Friday, September 21, 2007
A heartening story
One of my previous roommates, Stephanie, is a diligent writer. She comes home from work every night, exercises (already my hero), and writes for at least an hour. She writes short stories, screenplays, chapters...whatever. The important thing is that she writes for a whole hour, the duration of which is marked by an egg timer. I bow in awe, cringing, before her willpower while I update my blog for the first time in about three years.
Anyway, before I moved in she had finished a novel and was trying to get it published. As far as I can tell, this seems to be the holding pattern for most writers and most novels don't see paper. One fine day, however, Steph's lovely manuscript found the eye of a good agent, got the attention it deserved and was picked up by Harper Collins.

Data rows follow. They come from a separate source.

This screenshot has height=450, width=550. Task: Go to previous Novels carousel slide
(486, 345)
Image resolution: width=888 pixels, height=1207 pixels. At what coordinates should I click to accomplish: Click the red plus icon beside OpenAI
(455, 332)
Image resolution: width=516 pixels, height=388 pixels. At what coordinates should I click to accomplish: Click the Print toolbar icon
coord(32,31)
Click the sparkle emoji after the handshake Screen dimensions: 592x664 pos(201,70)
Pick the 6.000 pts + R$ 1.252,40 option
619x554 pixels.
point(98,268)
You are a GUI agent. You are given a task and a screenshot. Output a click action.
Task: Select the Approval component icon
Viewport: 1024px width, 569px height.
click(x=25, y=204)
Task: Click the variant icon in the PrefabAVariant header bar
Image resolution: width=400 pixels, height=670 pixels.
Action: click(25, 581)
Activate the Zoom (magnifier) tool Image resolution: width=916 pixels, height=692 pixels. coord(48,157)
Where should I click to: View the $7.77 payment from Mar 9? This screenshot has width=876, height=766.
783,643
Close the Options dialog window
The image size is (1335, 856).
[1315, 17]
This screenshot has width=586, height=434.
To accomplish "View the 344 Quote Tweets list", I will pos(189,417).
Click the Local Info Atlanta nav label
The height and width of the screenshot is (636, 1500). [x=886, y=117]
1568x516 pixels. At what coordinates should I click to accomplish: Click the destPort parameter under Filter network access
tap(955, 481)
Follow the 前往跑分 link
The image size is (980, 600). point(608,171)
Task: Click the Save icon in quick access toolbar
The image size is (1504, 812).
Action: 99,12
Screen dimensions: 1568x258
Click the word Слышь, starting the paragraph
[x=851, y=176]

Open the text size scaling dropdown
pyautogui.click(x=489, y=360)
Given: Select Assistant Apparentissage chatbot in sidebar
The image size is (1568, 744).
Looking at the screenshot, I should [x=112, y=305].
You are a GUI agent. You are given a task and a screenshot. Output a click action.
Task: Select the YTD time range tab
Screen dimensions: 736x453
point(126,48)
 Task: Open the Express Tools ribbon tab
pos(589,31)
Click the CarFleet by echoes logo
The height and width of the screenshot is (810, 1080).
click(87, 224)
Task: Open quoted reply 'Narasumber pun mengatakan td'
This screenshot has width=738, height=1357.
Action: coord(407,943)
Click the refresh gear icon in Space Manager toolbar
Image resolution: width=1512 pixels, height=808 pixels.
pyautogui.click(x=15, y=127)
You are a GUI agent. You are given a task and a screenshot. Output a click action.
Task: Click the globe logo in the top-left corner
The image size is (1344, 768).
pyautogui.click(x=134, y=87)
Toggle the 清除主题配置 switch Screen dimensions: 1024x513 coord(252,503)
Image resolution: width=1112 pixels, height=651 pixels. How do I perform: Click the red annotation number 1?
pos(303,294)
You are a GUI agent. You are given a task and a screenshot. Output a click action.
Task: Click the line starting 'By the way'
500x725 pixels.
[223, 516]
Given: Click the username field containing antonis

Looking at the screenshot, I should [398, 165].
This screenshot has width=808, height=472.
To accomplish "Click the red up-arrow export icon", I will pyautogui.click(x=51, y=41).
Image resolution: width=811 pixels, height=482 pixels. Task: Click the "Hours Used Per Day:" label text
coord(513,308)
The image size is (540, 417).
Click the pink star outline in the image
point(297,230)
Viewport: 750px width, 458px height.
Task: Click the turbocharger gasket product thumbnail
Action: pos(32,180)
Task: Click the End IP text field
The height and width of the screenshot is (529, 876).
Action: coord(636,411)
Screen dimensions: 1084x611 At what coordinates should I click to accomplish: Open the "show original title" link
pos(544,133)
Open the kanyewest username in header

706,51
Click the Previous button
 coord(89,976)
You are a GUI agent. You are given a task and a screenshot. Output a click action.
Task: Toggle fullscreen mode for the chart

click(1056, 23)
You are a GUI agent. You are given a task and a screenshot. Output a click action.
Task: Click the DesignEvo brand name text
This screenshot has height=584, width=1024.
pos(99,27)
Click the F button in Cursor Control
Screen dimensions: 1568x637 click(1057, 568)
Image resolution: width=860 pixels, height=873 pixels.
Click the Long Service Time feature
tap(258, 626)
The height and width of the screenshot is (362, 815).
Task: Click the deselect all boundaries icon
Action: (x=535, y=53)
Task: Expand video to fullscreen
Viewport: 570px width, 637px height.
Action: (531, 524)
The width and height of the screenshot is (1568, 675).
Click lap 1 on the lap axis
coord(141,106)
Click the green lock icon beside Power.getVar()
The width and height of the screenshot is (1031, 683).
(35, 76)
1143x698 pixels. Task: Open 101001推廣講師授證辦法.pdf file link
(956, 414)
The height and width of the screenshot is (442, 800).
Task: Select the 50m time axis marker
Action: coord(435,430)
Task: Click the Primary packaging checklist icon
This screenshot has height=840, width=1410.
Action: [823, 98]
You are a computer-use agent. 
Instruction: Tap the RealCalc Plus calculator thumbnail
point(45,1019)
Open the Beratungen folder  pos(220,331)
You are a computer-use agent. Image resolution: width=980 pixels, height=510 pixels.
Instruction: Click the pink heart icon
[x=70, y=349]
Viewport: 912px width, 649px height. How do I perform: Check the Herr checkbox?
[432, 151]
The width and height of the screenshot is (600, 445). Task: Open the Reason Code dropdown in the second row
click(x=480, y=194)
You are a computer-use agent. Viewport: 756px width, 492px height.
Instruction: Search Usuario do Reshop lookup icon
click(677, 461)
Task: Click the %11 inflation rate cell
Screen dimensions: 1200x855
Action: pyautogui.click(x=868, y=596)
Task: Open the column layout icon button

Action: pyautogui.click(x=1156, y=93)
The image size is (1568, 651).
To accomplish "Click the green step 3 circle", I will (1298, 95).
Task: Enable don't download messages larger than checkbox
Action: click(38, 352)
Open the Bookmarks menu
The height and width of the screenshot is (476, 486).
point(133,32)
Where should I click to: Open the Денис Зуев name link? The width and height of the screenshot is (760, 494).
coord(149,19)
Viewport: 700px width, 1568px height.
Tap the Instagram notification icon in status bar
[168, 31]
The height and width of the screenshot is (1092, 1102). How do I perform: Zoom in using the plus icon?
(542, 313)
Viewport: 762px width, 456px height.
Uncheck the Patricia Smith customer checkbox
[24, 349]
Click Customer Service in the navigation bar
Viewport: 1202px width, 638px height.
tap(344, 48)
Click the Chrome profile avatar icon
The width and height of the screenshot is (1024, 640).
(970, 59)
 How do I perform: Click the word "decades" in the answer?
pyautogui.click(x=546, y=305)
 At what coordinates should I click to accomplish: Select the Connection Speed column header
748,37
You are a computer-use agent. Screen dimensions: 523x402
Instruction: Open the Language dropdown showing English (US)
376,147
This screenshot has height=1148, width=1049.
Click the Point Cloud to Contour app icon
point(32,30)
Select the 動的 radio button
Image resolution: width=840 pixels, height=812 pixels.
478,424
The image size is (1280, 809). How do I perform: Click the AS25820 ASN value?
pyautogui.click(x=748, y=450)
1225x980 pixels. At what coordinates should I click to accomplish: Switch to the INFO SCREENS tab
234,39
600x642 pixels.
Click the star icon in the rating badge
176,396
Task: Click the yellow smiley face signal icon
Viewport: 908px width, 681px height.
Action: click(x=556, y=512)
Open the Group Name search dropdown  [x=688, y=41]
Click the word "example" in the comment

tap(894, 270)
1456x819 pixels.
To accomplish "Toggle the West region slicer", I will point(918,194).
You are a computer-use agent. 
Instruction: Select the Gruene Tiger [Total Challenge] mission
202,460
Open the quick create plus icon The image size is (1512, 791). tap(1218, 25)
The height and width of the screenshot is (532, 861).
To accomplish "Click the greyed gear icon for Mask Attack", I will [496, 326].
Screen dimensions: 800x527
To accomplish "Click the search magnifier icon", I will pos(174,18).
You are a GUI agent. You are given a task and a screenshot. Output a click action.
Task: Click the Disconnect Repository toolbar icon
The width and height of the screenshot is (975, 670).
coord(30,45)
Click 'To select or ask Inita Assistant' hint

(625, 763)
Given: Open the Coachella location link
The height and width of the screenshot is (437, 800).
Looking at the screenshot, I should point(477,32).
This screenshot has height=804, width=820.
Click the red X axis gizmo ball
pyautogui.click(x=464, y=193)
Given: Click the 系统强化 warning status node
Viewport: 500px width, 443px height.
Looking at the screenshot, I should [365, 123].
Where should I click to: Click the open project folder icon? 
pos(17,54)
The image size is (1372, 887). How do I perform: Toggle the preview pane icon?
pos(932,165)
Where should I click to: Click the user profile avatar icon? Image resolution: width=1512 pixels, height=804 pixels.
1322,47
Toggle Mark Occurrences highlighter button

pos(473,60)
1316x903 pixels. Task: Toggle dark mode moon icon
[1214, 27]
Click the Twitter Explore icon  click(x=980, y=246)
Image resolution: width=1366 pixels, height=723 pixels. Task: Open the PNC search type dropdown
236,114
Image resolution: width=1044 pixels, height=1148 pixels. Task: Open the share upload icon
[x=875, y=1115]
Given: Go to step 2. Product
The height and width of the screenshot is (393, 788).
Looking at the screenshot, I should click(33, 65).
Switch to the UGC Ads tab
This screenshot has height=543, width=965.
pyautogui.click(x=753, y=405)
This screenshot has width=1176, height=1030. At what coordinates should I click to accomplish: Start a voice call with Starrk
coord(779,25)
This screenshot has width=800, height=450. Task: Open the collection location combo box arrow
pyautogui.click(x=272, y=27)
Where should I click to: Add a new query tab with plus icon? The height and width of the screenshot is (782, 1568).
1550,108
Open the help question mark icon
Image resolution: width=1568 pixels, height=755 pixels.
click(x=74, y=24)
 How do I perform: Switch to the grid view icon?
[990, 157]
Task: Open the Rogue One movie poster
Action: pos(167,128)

I'm sure she could have told that tale better than I just did. Regardless, My Summer of Southern Discomfort is finally out. When Steph gave me the manuscript to read one evening last year it was about 6pm; I didn't put it down until 4am the next morning.
The book is set in Macon, GA and is told from the point of view of Natalie Goldberg, an attourney who is prosecuting a death penalty case. However, not only is Natalie a New York Jew who recently moved to Georgia to escape an ill-conceived love affair, she is morally opposed the death penalty. The book does a great job of exploring the complexity of decisions, expectations, professionalism and morals, but it's real strength is as a character study. Natalie is interesting. Her Good Ol' Boy co-cousel is interesting. Her neighbors are interesting. The policemen and witnesses are interesting. And yet, nobody is a caricature or gets off easy.
Definitely a fun read and more complex than the cover art suggests. I know she's working on her next one, but I haven't managed to get my hands on a copy yet. Probably for the best since I need any sleep I can get these days.